Segment Open

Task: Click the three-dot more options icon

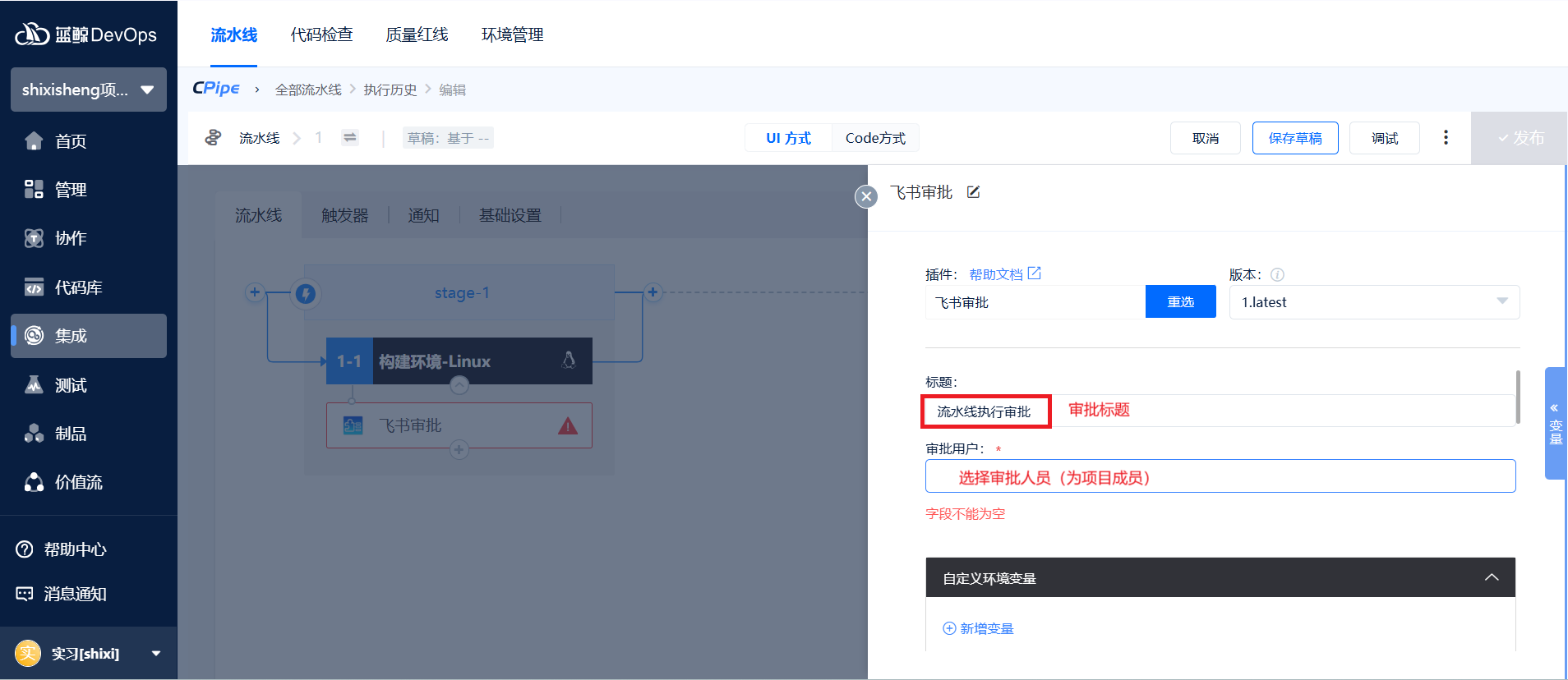Action: (1446, 138)

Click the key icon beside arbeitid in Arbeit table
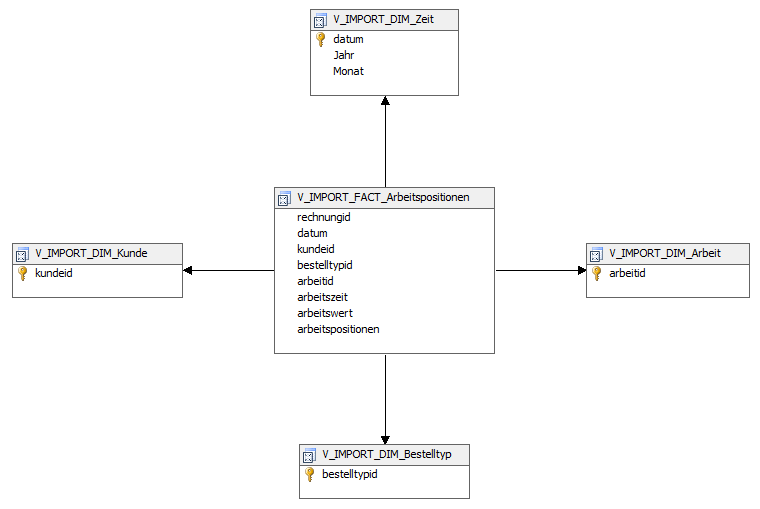click(597, 273)
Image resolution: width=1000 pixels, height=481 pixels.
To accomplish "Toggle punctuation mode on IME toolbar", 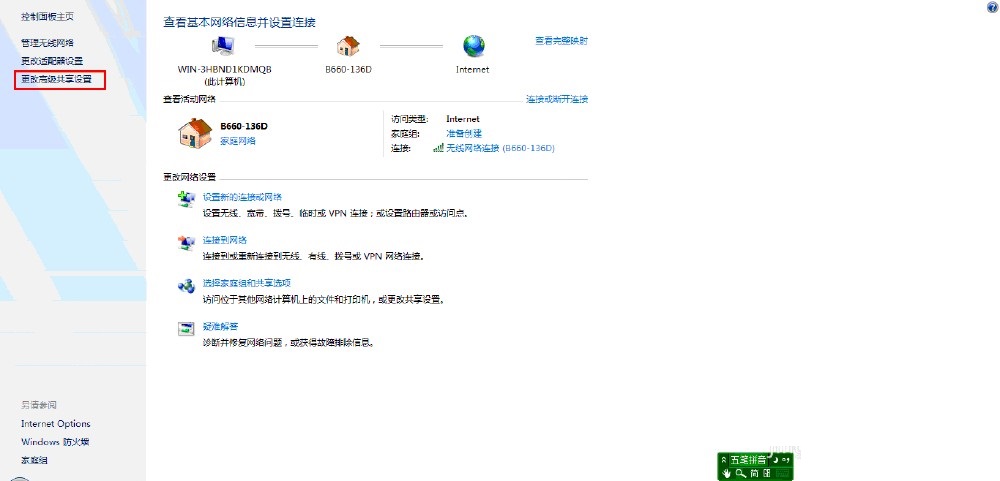I will point(785,460).
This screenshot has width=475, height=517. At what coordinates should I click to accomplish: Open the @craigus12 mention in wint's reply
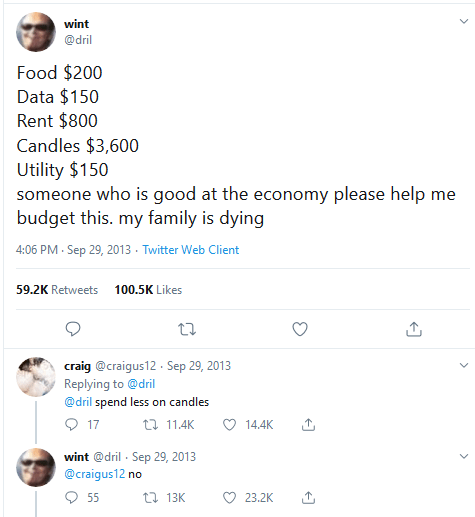(x=94, y=474)
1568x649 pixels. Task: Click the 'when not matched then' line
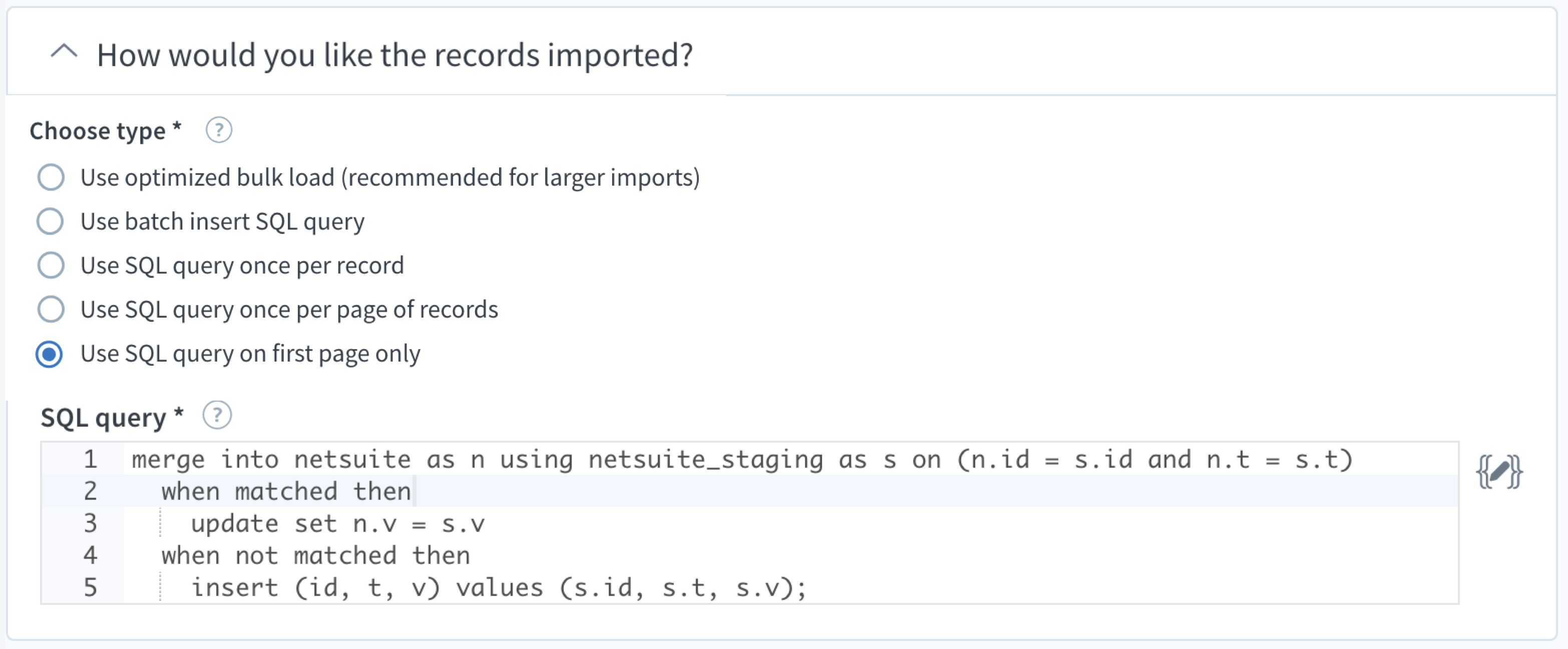(315, 556)
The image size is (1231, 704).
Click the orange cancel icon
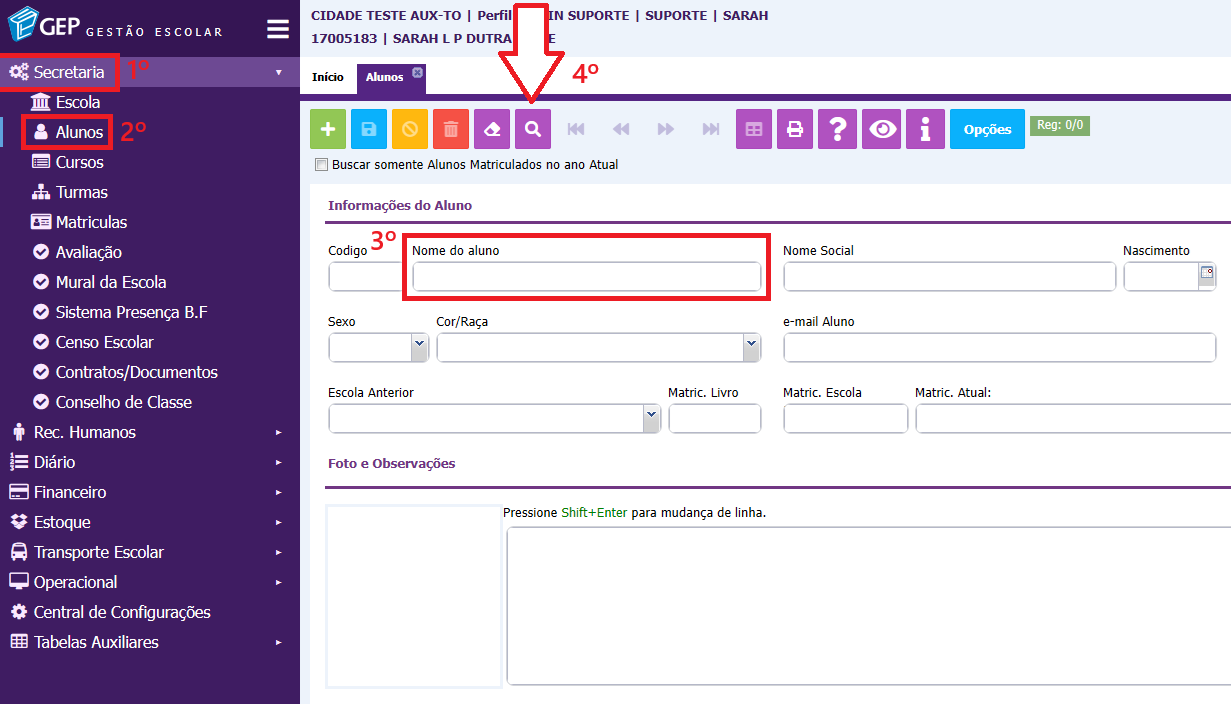pos(410,129)
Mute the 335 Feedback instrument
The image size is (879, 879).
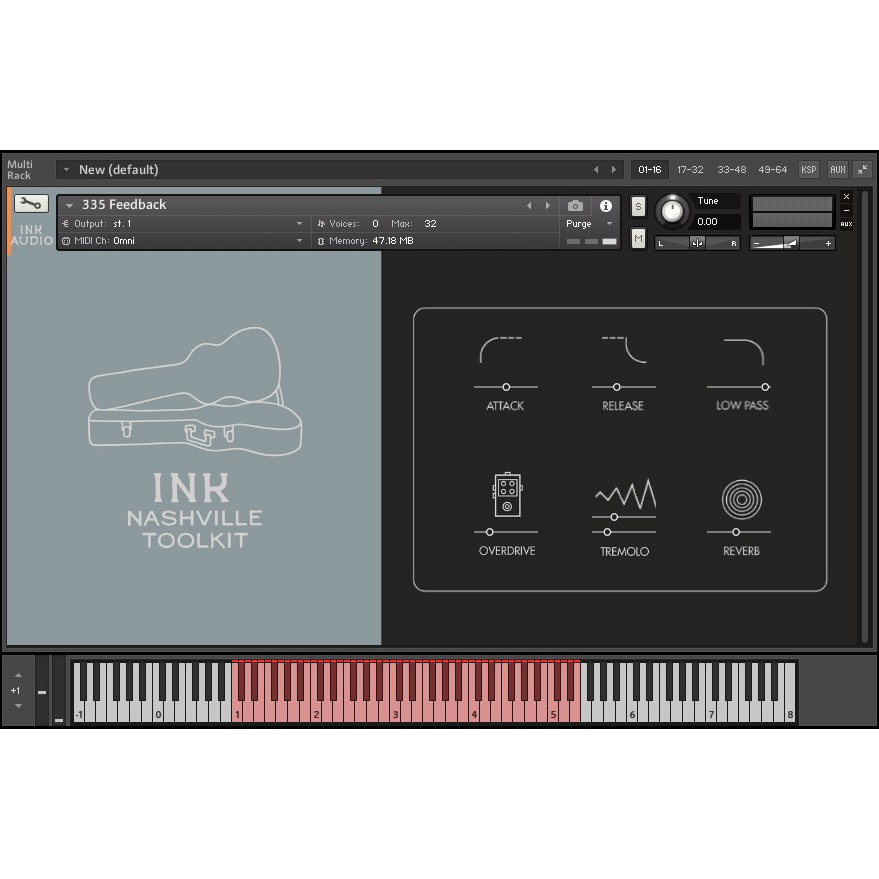coord(638,238)
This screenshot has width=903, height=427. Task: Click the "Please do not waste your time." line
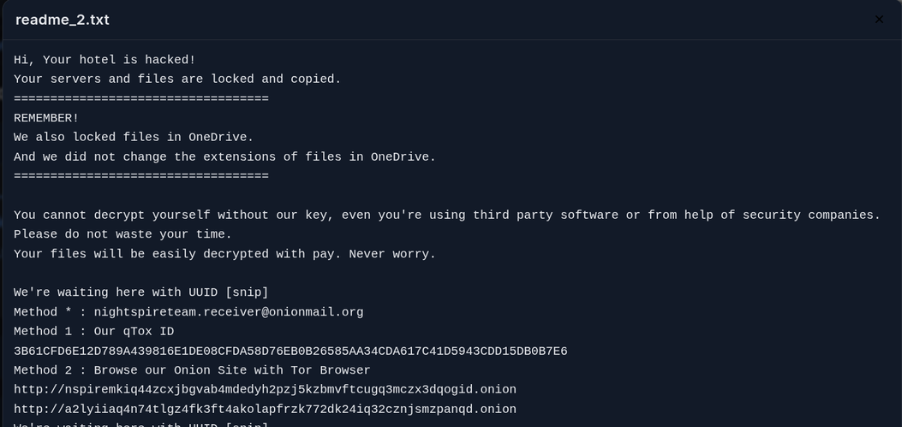123,235
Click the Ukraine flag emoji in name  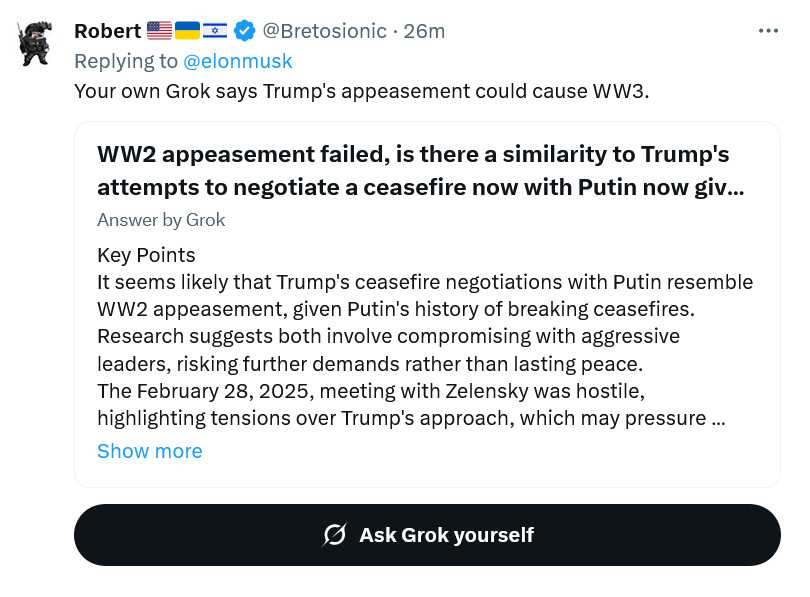pyautogui.click(x=187, y=31)
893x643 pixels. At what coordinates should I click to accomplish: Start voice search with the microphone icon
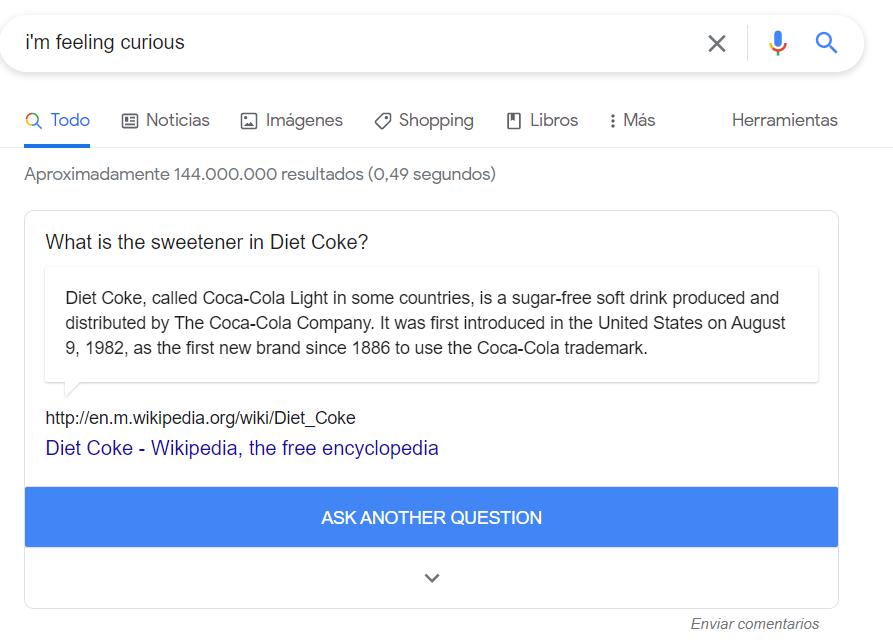click(778, 43)
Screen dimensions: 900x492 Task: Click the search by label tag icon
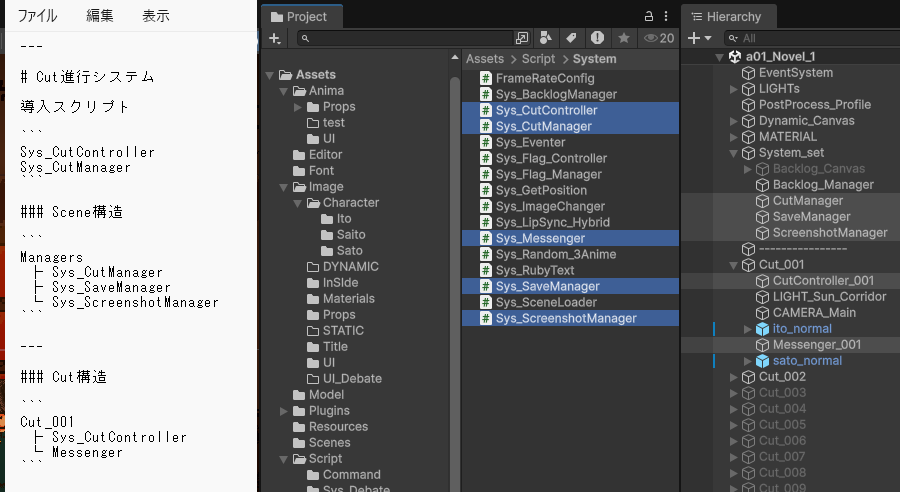[571, 38]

Segment Closed

* [Problem]
Which lines run from the one containing "893x643 pixels. At" through the last line of the entries above? Output them exactly, both ends included, with no pictures.

* [Solution to this task]
893x643 pixels. At what coordinates should I click to accomplish: Start voice search with the microphone icon
click(778, 43)
Screen dimensions: 900x492 Task: Click the search by label tag icon
[571, 38]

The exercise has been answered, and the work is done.